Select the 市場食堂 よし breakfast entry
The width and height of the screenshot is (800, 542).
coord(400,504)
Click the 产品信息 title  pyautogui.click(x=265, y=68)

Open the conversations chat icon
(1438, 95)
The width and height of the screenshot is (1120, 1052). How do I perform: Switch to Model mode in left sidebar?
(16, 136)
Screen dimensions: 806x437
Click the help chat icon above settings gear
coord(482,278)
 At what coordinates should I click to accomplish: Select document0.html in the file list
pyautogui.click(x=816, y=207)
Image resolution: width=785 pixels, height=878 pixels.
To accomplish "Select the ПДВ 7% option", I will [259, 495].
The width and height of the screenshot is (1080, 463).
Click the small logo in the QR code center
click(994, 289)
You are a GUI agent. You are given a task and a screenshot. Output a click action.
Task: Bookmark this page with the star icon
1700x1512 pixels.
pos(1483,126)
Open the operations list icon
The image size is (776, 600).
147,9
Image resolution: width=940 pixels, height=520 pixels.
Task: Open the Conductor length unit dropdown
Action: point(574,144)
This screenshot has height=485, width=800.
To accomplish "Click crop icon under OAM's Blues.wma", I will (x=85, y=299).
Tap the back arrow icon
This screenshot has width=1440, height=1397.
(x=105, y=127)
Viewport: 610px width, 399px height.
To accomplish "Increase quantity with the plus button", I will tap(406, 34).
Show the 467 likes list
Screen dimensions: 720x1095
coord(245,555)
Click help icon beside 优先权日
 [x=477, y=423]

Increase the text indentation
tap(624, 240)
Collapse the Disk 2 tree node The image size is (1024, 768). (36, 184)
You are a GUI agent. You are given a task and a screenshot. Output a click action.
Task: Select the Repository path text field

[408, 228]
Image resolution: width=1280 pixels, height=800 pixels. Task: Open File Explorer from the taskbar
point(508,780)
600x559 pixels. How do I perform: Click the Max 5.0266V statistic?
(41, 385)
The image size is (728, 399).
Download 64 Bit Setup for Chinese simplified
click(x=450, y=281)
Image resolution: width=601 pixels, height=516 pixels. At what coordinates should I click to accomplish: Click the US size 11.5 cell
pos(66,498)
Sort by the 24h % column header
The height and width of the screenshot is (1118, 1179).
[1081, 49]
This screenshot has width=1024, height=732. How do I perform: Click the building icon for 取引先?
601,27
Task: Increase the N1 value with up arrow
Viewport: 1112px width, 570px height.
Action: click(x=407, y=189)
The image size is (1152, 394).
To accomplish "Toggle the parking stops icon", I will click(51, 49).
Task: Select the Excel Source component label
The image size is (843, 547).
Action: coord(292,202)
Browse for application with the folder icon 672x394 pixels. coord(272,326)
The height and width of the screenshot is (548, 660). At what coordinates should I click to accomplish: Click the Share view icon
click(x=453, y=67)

### YOUR TASK
For every line in the entries above that contains "with", add one to a count, and give that number by itself.

### YOUR SOLUTION
4